Farmers watched their cattle die and rice yields decline. Chen and other villagers believed that wastewater discharged from the factory had poisoned the Xiang River, a source for drinking water and irrigation, and that the dark smoke rising from the plant's chimney had fouled the air. (The factory owner insisted to the local press that while his plant had pollution problems, the villagers' ailments could not be traced conclusively to its emissions.)

Groups of villagers visited the factory repeatedly to talk to the management, requesting that the emissions-control equipment be upgraded or the most polluting production lines be discontinued. The owner offered small payments to those who complained loudest -- enough to temporarily placate poor farmers, if not enough to cover their losses. Gradually, even those who were initially satisfied with their compensation demanded that the factory close. They also petitioned the environmental protection bureaus of Wangcheng County, where the factory is located, and nearby Changsha City, but officials approved the factory to continue operations.

Having exhausted peaceful channels, the villagers turned to force. Twice in the summer of 2004, more than a hundred residents marched onto factory grounds to disconnect its electricity. Chen Li Fang organized the second effort. She split the villagers into two groups, with the first storming the front gates, the second approaching from behind. The manager cowered in his office and called the police. Someone ripped the power-supply unit off the wall. The factory was shut down for three days before the equipment could be replaced. Chen served a short jail term.

But Chen was undeterred, feeling that she had less and less to lose. In January 2006, she traveled to Beijing for the first time. She camped for two weeks in a train station's waiting room as she struggled to get an audience with the national environmental ministry. Finally, she met with an official from the State Environmental Protection Administration, China's understaffed and overstretched version of the EPA, and was sent home with a letter directing the provincial government to examine her case. Nothing much changed.

In November she returned to Beijing, but this time she met with an organization of public-interest lawyers, the Center for Legal Assistance to Pollution Victims. Founded in 1998, the center is staffed by volunteers -- mostly law professors and young law students -- and operates a free legal advice hotline. Since it launched, it has fielded about 10,000 calls. Lawyers from the center have personally taken up more than eighty callers' cases; they've won a third of those cases, lost a third, and a third are still pending.

China has had environmental laws on the books for thirty years, but teaching citizens to use them is a relatively new enterprise. So, too, is the expectation that laws should be enforced. Local environmental officials have surprisingly limited authority to implement Beijing's green regulations, as these cadres receive both their orders and their salaries from local government, which has an economic interest in shielding local industry.

In recent years, growing pollution concerns have prompted Beijing to pass stricter environmental legislation, including a 2003 law that requires factories gain approval for onetime "environmental impact assessment" reports from local authorities.
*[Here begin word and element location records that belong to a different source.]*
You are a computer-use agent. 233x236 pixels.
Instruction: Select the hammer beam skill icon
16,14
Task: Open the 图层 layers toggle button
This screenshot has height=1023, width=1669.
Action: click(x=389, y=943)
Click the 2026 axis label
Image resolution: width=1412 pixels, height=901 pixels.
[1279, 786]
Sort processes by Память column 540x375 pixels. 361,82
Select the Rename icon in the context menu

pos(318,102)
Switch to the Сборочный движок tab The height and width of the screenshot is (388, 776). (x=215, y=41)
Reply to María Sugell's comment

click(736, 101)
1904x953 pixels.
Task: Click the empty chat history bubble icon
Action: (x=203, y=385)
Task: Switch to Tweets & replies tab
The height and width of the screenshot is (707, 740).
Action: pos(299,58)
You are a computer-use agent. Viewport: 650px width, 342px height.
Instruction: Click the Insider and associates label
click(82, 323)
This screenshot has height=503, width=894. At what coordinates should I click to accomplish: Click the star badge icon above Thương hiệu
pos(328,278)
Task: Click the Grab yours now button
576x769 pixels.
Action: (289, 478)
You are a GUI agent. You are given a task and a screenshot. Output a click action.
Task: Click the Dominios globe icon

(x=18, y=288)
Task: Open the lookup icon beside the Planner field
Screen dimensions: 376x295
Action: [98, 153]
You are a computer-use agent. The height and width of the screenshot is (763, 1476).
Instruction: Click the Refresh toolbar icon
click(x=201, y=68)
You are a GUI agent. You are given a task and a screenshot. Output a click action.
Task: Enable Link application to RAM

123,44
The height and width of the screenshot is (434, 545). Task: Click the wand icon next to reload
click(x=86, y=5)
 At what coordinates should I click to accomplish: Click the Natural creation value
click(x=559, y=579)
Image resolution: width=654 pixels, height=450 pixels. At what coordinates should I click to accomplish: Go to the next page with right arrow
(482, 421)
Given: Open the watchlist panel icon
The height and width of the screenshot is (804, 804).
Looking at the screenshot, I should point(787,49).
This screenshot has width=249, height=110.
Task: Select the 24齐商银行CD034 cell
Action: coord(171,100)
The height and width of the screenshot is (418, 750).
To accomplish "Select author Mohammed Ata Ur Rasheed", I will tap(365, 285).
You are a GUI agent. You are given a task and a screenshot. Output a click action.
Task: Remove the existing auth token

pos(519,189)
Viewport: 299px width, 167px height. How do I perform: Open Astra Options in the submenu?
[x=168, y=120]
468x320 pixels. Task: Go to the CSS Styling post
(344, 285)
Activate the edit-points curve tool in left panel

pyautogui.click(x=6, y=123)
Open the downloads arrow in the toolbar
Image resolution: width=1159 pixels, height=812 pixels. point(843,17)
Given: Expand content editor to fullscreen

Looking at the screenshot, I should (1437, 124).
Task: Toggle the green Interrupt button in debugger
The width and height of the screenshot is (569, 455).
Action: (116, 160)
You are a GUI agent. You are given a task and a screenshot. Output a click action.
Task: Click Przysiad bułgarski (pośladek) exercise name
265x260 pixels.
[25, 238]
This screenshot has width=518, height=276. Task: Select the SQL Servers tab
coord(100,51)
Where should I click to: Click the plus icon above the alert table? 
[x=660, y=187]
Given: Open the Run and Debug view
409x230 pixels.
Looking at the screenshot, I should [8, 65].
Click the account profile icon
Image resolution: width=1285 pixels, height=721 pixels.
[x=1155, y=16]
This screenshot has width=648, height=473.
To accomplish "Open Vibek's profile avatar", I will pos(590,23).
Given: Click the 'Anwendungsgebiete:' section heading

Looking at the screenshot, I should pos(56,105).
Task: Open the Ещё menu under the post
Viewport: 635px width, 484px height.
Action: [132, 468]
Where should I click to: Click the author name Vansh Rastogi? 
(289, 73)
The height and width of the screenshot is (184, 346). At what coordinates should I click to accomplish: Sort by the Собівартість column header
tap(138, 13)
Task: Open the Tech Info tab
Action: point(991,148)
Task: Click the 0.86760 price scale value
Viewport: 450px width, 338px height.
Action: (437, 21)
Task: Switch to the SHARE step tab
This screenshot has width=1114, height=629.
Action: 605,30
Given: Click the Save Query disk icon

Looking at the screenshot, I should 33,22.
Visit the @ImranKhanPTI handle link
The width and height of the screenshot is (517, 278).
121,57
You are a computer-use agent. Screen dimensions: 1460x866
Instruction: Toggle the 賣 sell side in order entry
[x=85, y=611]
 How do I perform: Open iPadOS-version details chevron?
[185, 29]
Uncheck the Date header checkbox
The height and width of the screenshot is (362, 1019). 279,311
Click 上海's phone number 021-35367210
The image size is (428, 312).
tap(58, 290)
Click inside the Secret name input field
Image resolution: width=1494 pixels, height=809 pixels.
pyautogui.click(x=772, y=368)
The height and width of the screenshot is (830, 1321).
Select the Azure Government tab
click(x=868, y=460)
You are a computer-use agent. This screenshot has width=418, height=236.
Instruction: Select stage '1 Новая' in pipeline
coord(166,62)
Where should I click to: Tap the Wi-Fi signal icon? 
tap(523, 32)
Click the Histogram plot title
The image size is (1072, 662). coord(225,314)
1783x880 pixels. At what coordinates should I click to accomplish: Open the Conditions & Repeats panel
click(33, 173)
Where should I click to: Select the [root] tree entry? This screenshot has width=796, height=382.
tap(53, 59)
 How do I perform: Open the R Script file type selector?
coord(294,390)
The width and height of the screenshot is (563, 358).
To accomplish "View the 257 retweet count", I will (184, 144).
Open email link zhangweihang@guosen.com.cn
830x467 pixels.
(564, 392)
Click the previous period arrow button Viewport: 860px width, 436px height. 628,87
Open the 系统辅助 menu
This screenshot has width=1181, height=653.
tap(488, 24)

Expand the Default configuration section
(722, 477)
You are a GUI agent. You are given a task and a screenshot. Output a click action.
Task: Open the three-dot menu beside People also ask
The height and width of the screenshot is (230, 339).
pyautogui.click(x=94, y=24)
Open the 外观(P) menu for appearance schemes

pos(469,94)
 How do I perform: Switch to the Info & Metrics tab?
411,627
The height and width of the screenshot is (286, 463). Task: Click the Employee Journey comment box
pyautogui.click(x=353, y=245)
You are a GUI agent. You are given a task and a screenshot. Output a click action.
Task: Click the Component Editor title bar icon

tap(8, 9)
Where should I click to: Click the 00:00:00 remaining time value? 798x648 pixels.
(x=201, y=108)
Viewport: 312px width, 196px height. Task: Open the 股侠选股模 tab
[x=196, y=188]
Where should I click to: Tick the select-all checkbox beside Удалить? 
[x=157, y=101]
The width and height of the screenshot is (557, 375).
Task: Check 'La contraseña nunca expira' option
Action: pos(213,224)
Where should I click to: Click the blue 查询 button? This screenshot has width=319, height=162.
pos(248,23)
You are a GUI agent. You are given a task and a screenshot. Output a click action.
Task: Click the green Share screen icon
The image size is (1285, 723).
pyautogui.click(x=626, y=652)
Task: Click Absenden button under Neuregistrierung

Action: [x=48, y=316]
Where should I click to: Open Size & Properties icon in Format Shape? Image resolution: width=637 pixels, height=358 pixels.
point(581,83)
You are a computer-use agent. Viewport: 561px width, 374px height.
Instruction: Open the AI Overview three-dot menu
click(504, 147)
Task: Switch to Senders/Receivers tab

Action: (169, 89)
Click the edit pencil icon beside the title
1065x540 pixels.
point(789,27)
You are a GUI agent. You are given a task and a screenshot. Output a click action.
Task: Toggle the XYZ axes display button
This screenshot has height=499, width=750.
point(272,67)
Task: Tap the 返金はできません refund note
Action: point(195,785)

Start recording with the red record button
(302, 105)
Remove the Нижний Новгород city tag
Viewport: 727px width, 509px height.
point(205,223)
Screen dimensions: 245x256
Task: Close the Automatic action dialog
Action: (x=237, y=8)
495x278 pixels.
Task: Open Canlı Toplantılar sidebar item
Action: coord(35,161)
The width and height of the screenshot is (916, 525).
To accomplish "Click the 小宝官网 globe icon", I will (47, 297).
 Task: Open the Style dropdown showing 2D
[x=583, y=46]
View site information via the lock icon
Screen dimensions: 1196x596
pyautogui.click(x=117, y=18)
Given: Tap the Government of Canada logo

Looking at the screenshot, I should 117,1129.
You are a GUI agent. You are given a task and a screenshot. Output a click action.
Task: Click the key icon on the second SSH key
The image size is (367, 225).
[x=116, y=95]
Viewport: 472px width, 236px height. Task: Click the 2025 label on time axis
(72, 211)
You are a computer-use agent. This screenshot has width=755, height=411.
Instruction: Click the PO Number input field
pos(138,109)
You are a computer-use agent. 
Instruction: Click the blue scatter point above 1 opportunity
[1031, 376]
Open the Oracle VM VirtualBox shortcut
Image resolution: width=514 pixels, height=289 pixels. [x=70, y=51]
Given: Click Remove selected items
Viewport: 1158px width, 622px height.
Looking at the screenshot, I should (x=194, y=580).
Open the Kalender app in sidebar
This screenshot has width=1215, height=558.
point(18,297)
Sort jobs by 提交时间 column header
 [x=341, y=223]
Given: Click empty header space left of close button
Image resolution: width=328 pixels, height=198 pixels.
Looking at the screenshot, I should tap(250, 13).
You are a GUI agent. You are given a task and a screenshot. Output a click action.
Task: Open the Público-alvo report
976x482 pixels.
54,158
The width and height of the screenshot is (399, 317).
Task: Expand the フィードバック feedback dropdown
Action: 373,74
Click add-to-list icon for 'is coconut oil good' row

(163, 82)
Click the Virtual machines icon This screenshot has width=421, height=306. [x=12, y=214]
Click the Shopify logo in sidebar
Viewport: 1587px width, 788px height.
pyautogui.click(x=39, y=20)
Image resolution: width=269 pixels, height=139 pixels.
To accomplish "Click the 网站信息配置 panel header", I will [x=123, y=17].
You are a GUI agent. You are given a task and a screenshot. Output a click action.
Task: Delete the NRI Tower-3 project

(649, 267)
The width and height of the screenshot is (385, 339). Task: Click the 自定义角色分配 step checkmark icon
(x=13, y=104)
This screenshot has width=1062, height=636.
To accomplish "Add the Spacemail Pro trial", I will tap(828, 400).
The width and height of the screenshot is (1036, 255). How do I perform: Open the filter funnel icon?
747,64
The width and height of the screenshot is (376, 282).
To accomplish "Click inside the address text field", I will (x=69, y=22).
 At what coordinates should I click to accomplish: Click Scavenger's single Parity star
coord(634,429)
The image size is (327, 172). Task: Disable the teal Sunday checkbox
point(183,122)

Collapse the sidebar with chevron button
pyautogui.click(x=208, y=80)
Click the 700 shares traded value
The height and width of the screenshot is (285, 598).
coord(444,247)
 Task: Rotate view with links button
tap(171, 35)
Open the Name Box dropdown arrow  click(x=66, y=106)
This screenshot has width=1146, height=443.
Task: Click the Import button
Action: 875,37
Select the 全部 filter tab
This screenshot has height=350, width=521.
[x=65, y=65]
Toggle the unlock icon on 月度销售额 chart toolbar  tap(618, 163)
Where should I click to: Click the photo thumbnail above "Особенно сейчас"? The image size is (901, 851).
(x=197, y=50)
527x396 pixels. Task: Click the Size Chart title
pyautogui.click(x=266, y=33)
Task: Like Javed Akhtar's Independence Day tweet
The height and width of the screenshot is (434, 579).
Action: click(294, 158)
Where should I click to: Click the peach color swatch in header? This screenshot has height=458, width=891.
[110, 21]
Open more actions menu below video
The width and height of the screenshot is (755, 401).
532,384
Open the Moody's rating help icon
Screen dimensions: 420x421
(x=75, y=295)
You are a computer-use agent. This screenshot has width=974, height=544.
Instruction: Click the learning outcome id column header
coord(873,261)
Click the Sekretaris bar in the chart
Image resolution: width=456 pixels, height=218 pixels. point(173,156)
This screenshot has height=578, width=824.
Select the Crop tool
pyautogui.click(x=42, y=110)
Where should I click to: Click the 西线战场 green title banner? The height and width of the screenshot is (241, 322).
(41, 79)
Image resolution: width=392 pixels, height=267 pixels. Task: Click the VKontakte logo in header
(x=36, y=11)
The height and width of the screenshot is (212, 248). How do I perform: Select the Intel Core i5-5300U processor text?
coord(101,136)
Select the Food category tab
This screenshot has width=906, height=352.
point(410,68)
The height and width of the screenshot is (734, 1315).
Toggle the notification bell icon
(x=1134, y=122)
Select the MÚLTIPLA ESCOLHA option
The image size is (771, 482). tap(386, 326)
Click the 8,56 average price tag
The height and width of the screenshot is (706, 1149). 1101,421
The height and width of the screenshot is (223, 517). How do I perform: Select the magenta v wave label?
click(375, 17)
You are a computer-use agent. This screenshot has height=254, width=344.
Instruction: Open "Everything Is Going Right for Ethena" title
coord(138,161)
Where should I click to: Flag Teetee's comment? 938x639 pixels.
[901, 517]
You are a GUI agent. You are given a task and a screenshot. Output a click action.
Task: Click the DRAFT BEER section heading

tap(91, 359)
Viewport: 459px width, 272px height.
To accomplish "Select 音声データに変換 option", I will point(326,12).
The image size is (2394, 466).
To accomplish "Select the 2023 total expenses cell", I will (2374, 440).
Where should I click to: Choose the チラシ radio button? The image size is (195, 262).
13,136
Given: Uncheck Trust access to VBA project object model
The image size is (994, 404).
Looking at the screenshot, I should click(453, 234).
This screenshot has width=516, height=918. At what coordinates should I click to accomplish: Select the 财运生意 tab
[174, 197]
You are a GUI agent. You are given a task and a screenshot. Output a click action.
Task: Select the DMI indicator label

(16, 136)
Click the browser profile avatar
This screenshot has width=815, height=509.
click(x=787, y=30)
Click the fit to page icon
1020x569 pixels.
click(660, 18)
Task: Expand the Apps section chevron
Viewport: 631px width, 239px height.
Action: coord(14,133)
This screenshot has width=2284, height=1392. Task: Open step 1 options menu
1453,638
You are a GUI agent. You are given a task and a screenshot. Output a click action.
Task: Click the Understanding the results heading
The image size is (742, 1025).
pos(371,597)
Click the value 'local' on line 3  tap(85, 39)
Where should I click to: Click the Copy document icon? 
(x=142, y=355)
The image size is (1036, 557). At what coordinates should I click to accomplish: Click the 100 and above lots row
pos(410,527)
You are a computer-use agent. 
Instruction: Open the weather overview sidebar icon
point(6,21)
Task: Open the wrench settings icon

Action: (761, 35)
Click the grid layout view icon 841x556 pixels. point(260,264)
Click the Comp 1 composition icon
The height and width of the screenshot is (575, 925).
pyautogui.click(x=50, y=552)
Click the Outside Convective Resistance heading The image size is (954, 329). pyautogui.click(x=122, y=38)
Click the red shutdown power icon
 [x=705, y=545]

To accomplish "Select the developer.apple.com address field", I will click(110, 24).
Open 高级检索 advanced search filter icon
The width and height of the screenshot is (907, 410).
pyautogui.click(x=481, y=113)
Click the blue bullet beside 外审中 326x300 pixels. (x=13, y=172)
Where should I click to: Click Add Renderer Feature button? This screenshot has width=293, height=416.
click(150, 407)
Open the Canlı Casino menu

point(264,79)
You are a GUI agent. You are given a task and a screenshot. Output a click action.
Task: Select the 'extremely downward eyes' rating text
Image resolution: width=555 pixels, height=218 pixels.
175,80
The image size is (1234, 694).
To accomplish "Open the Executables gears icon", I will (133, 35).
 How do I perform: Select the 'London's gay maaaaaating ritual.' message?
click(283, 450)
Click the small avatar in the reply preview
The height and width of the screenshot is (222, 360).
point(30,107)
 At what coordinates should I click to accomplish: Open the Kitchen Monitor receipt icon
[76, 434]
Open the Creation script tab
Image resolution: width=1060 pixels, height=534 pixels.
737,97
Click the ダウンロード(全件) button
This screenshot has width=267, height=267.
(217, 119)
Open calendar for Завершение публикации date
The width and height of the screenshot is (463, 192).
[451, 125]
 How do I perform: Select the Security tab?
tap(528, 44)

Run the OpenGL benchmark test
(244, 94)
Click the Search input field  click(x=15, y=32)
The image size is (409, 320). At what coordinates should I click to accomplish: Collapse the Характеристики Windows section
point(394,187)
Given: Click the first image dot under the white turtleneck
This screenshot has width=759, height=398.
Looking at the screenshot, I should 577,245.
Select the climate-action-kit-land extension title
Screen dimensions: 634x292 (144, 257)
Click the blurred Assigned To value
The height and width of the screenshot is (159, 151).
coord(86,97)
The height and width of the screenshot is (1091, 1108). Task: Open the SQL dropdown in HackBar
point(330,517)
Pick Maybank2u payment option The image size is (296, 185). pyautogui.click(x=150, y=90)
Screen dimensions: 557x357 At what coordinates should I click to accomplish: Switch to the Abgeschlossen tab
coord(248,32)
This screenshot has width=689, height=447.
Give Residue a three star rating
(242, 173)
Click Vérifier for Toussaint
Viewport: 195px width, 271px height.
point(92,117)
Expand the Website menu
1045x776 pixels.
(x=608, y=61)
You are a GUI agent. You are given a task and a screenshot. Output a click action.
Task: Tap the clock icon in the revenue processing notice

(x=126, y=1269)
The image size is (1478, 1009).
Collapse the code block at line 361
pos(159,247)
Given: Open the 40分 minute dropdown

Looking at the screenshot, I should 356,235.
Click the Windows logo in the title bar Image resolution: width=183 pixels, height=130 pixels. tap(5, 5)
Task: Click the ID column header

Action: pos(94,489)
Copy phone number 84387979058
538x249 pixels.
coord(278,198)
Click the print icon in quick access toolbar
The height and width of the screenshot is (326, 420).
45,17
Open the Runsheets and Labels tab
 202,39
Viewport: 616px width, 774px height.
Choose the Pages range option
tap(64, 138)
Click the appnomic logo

At the moment, China's officials face what may appear to them to be an uneasy choice: allow citizens to use these laws to their fullest extent, or risk a precipitous rise in protests. The environmental minister said in 2005 that pollution-related protests had increased in recent years by an annual rate of 29 percent.

In 2003, the factory in Chen's village submitted the requisite report detailing its projected environmental impact and plans for pollution control, which the local environmental protection bureau then approved. But according to Zhou Guangming, an environmental lawyer who has examined the document, the report was flawed and misleading. Most obviously, the report claimed that no wastewater would be dis-charged directly into the Xiang River, although a walk around the factory grounds reveals a pipe that does exactly that.

Rather than planning another raid, Chen and other villagers -- aided by their new allies in Beijing -- are preparing a lawsuit that would force local officials to shut down the factory. In 2007, Xu Kezhu, an attorney from the legal aid center, visited the village. She collected evidence of factory conditions and interviewed residents, environmental officials, and plant workers. When the factory owner bragged that some of his technology had been imported from the United States, she retorted, "If you learned about commercial processes from America, why did you not also learn about environmental protection processes from America?"

Inspired by the U.S. system, in which Sierra Club lawyers routinely sue the EPA for administrative breaches, Xu plans to sue the local environmental protection bureau for rubber-stamping what she deems a faulty environmental-impact report. As she told me, it is easier to definitively prove administrative failure than to establish a direct link between the factory's emissions and the illnesses suffered by the villagers. The lawsuit is shaping up to be a test of China's tentative collection of environmental laws and accompanying oversight mechanisms.

I visited the factory one Sunday afternoon in late October, when the plant was closed for the weekend. But the metal gate wasn't locked, and Chen's husband, who has visited dozens of times, led me onto the premises for a tour. (He told me that when he last spoke to the factory owner, he was told, "It [would be] a good thing for you to be dead." That hasn't cowed him.) The walls inside the factory were black with soot; the equipment was rusty and looked poorly maintained. Sacks of chemical additives, ready to be shipped to customers, sat beside rusted barrels that oozed dark liquid onto the floor.

We were accompanied that afternoon by several villagers, all shouting. Each had a complaint to air. "We cannot endure anymore," yelled Li Qiu Liang, whose father-in-law has spent the last five years unable to work; she claims pollution has made him sick. A sixty-six-year-old farmer, Wen Yun Kai, showed me a series of wrinkled letters he'd sent to local environmental officials after his cattle became sick and died; a local veterinarian had "verified" his claims and written at the bottom, "It is truth." A sixty-year-old fisherman, Xiao Xiang Lin, said his nets were empty because the Xiang River had "no more fish."

Chen's husband and I also followed the pipeline that led from the wastewater holding basin into the river, a few hundred meters away. This is the pipeline the environmental impact report claims doesn't exist. Then he showed me a hole in the pipe where the villagers had smashed it open in order to confirm the presence of wastewater inside.

For the moment, the villagers are placing their faith in the lawyers. "I want them to make the law work," Chen told me, sitting at a table in her modest home. "If there is no government action to solve the problem, I will go to Beijing, again and again." Chen isn't going away -- and nor are millions like her -- until the problem does.